Another scam promises to make counties rich

Published on May 19, 2015 12:01AM

Last changed on May 19, 2015 10:28AM


Another scam promises to make counties rich

Unlike many areas of the West, the Lower Columbia River region isn’t overwhelmingly comprised of federal lands.

The premium timberlands here were so valuable they were either snapped up by homesteaders or essentially stolen by a gang of 19th century railroad owners, lumber magnates and corrupt officials. In Clatsop County, much of this went into state ownership after the economic and fire catastrophes of the 1930s and ’40s.

Elsewhere in Oregon and Washington, however, there are vast tracts of federally owned land — assets that have sparked something reminiscent of the Sagebrush Rebellion of the 1970s and 1980s. As pointed out by High Country News, the recent upsurge in effort to wrest control of lands from the federal government has less to do with average citizens than with the Utah-based American Lands Council, or ALC, which is largely kept alive by membership fees paid by local county governments and, ultimately, by local taxpayers in those counties.

In Oregon, Klamath and Wallowa counties help pay for ALC, while in Washington state, Ferry, Okanogan, Pend Oreille, Skagit and Stevens counties support the cause.

The earlier iteration of this movement generated plenty of debate during the Reagan administration. But despite the sympathy of leading officials including Interior Secretary James Watt, land ownership wasn’t transferred. It can be argued the “rebellion” cowed agencies into permitting laissez-faire decisions, such as unsustainable levels of logging, which ultimately led to a backlash that brought severe cutbacks from which some rural counties still suffer.

The Center for Western Priorities points out most of the funds raised by ALC go toward paying the staff — fully 40 percent of contributions pay ALC’s executive director’s salary.

“ALC comes in and offers counties this incredible-sounding deal: ‘We’ll get you these lands with minerals and timber and resources,’” the Center for Western Priorities said. “A lot of counties are very taken with this notion, but when you pull back the curtain a bit, (the ALC) is selling an idea that is actually a waste of their time and (their) limited funds.”

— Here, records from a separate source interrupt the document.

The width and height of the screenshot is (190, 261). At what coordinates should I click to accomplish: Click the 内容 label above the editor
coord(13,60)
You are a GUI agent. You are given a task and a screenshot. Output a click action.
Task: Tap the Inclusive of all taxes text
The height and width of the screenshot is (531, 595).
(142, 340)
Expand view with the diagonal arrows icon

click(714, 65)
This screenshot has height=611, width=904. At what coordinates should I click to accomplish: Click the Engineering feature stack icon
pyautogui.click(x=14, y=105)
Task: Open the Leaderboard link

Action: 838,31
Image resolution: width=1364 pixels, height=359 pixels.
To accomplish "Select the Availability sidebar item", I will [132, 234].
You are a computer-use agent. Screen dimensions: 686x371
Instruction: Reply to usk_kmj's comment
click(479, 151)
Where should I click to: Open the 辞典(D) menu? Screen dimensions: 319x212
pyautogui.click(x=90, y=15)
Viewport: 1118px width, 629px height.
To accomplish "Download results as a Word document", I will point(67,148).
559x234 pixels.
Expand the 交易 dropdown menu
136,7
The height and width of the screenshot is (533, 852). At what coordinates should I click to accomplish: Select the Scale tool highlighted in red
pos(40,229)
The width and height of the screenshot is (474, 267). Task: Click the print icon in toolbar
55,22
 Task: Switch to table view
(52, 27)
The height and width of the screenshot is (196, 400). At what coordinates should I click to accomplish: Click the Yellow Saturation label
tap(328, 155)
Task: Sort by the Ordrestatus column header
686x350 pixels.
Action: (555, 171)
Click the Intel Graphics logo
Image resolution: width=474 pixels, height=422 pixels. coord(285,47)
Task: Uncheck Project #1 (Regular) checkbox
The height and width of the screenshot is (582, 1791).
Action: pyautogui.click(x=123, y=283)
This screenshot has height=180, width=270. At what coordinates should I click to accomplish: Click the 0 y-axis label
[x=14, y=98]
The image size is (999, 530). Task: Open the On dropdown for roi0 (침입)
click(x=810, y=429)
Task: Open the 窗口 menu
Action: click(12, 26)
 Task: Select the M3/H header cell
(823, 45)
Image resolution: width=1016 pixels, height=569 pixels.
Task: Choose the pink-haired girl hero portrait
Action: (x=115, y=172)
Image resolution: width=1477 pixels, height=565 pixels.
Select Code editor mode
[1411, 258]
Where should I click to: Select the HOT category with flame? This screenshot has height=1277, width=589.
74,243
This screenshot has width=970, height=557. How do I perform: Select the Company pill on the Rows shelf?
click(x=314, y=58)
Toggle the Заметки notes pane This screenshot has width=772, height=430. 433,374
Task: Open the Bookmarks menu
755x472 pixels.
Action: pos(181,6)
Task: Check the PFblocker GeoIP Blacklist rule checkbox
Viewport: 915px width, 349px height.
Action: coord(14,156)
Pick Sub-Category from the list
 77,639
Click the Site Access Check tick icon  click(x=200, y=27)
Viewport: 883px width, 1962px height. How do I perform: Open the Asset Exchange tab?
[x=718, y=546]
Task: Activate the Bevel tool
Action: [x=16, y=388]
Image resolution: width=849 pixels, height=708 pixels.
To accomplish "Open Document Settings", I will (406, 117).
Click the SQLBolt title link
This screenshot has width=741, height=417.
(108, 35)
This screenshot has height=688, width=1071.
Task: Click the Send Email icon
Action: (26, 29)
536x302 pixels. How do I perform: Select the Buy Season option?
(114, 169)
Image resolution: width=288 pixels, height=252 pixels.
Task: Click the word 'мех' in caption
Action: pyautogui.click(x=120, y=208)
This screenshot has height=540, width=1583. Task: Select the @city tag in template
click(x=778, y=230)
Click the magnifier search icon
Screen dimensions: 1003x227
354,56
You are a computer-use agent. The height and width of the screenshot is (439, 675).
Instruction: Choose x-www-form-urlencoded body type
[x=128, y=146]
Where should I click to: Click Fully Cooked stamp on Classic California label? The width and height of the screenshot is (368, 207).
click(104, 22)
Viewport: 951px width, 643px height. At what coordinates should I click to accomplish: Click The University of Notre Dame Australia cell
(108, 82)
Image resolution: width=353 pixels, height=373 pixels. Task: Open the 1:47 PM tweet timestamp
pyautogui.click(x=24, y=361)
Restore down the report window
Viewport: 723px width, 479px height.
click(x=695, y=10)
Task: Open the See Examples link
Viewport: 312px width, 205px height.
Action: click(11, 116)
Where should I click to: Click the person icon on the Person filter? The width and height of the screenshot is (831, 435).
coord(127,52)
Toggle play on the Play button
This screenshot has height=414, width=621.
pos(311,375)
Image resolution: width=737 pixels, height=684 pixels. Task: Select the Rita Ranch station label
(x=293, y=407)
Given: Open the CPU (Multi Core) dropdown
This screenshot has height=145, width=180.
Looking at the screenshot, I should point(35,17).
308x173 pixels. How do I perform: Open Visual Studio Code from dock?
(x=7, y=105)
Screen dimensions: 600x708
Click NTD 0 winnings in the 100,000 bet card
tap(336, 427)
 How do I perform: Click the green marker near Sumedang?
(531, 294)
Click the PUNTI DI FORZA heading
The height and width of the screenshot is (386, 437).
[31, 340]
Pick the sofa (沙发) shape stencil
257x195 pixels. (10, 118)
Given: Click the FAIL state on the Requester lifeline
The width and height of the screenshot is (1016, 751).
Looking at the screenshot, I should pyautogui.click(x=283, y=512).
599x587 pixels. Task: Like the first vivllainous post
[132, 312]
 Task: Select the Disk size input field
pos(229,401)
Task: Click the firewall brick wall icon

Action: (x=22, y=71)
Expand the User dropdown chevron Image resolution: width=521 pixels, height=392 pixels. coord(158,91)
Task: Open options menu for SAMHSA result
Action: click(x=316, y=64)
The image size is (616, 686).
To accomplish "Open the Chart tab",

Still, the dream of direct local management and ownership of federal lands remains very much alive. A southwest Oregon legislator touted the idea again on OPB just last week.

Why should we care?

Public lands are a shared legacy of all Americans. In our area, they include a national park, extensive wildlife refuges and essential assets of the U.S. Corps of Engineers and U.S. Coast Guard. If transferring ownership to states and counties had become law in the Reagan years, there is a good chance that out-of-state corporations would by now control many of these local lands of significant economic value. That has been the pattern throughout U.S. history.

Despite genuine hardships for counties that heavily rely on timber revenues from federal lands, public ownership is a national birthright. No Congress, president or county commission should ever be allowed to dispose of eternal assets in return for immediate gains.